Currently, the novel coronovirus has spread to 108 countries worldwide. During the initial outbreak, South Korea suffered the most amount of COVID-19 cases, second to China, with a total of 8,565 South Koreans infected.

Most affected countries have imposed a “lockdown”, halting all transit and most businesses and recreational activities that facilitate people to people contact. Such extreme measures have been taken as a precaution to limit the spread of the novel coronavirus.

However, South Korea, one of the worst-hit countries, managed to control its number of emerging cases within 2 weeks without having to resort to a lockdown. Near the tail-end of February, South Korea was reporting new COVID-19 cases in the several hundreds, a number which saw a steady decline due a comprehensive response strategy that forwent barring public transport and activities, and saw recoveries surpass emerging cases by 13th March. Since then, South Korea has reported new cases in the several dozens, with a fatality rate of roughly 1%.

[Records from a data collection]
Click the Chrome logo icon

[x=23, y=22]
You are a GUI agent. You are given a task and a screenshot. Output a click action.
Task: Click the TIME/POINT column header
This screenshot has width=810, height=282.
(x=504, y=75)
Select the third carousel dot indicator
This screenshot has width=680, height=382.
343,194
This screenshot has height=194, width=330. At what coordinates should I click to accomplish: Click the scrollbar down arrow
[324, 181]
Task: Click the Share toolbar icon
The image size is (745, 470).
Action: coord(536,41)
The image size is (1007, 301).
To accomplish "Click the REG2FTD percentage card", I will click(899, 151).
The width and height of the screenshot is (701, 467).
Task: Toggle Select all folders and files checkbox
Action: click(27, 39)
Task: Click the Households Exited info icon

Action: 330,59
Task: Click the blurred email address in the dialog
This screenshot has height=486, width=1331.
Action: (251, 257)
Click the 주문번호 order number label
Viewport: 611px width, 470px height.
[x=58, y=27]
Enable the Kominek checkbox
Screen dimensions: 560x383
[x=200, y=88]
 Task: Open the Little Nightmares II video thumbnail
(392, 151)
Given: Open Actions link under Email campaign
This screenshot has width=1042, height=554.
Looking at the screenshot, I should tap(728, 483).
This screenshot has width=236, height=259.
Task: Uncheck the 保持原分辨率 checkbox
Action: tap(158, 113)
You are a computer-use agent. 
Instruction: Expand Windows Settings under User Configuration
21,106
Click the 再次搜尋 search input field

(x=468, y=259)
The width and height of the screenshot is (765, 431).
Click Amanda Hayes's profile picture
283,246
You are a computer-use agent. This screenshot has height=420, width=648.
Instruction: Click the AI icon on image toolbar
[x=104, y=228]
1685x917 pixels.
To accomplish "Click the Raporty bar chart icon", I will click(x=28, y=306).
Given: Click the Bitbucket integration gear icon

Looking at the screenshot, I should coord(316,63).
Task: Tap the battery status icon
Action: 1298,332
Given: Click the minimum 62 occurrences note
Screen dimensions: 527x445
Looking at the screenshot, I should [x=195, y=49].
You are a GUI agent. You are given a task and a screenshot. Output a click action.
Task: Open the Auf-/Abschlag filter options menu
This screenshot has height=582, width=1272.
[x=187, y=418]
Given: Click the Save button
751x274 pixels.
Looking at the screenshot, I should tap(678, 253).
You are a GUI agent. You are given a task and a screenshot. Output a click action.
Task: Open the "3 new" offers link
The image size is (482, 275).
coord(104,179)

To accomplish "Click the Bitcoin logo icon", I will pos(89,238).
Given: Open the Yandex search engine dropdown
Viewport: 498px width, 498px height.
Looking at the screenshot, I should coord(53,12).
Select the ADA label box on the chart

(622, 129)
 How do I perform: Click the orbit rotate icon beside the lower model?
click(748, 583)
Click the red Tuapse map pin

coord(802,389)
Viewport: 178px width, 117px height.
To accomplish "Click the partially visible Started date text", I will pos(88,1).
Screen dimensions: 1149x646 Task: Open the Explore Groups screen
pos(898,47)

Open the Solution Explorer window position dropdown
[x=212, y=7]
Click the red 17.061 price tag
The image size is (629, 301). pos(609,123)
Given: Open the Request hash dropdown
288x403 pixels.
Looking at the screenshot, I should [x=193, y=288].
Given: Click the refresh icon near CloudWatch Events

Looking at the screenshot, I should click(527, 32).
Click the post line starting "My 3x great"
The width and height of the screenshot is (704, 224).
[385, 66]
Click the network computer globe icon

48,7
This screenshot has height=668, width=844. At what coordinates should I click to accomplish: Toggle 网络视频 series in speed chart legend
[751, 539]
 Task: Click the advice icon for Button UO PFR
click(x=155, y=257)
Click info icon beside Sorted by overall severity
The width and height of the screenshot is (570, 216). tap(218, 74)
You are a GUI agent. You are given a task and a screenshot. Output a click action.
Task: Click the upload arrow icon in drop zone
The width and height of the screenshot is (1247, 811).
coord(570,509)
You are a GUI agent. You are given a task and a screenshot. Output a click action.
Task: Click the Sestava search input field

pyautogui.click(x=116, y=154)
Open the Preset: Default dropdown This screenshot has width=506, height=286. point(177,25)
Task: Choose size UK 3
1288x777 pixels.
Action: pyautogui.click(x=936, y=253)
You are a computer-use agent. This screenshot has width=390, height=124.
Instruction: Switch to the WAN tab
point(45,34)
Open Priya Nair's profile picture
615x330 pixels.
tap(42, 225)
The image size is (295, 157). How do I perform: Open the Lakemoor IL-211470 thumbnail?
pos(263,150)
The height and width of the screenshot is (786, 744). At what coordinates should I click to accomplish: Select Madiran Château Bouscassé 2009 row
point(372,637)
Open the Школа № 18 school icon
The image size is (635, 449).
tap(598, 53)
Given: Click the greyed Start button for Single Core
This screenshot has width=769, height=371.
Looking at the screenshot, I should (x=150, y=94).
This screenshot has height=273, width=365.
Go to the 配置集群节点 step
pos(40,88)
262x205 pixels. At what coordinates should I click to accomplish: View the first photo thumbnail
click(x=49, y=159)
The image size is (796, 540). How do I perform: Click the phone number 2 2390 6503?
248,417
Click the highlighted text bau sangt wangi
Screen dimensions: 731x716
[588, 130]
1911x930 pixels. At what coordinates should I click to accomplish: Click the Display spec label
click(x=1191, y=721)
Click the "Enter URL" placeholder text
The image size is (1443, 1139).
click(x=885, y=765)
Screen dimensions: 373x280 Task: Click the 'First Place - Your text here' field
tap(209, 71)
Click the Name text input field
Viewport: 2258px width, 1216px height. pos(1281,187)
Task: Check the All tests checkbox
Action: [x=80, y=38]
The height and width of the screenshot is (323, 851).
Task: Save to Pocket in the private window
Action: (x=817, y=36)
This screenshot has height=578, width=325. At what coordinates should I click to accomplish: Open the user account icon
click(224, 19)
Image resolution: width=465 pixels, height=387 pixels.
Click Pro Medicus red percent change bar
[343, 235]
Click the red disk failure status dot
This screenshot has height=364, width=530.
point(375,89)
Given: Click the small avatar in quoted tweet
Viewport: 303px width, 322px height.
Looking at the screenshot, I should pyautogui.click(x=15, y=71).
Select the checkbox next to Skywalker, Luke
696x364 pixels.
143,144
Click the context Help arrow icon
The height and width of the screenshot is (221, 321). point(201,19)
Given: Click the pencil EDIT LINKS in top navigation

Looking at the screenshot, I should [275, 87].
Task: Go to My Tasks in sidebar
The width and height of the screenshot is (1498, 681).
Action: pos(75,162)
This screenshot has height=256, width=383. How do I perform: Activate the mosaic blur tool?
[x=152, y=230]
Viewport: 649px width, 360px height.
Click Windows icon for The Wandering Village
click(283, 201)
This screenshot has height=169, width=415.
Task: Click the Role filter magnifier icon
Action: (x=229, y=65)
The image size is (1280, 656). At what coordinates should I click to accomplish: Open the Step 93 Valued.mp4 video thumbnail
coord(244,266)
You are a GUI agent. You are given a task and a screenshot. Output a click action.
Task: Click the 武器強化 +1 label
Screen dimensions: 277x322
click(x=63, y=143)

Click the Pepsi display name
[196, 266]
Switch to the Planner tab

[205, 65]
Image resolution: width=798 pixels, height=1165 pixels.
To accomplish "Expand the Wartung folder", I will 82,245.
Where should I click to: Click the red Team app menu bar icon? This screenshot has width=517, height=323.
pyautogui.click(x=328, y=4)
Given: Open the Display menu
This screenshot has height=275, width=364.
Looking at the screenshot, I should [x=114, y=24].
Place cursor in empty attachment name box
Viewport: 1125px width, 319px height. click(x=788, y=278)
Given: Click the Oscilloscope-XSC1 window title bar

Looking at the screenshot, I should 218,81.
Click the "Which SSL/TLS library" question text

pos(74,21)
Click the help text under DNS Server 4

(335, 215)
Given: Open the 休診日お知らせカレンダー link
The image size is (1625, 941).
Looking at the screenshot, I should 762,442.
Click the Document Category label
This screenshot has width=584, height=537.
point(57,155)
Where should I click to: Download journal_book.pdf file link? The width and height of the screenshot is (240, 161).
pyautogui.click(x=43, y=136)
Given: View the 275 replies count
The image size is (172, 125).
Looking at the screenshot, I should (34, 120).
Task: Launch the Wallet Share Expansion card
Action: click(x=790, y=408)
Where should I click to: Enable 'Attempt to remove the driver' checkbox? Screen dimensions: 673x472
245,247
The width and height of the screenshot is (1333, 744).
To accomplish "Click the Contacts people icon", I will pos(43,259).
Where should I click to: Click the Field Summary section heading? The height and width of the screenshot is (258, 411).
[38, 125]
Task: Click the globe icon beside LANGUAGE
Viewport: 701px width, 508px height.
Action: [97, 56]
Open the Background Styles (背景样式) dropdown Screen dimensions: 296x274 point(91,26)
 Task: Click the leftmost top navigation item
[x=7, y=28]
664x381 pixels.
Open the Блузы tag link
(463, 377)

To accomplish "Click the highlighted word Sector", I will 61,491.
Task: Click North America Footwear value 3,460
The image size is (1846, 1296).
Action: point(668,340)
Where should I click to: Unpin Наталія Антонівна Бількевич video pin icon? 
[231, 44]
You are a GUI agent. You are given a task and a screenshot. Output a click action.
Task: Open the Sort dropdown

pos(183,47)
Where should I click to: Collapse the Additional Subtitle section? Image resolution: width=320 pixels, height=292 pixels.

-- Set of tasks --
- A) Duplicate everything in the passage on South Korea's COVID-19 response from "Most affected countries" down to "the novel coronavirus.".
- B) Pick up the passage on South Korea's COVID-19 response after its final sentence and carry it forward.
The lines have nothing to do with the text.

-- Your written answers --
- A)
Most affected countries have imposed a “lockdown”, halting all transit and most businesses and recreational activities that facilitate people to people contact. Such extreme measures have been taken as a precaution to limit the spread of the novel coronavirus.

- B)
What did South Korea do to successfully manage the pandemic?

Immediately after China made the genetic sequence of the novel coronavirus public, South Korea began to develop its own COVID-19 testing kits when it only had a handful of cases. These kits were then distributed to various hospitals, clinics and diagnostic centers to screen and test large swathes of people in order to identify possible clusters.

But South Korea’s success story didn’t have an easy start. A middle-aged woman, now notoriously known as “Patient 31”, a “super-spreader” who attended 2 religious congregations at the Shincheonji Church of Jesus despite displaying COVID-19 symptoms, had exposed thousands to the virus. Till date, COVID-19 positive members of the Shincheonji constitute roughly 60% of the national total.

This number could have ballooned have South Korean authorities failed to acquire information on Patient 31’s movements and acquire the complete list of approximately 9,300 church-goers who they promptly tested. Authorities also traced and identified persons infected Shincheonji members had contacted, and then traced and identified who those persons were in contact with and so on.

So far, South Korea has tested 270,000 individuals – about 56,000 tests per 1 million Koreans. In comparison, the US has managed to conduct 74 tests per 1 million Americans.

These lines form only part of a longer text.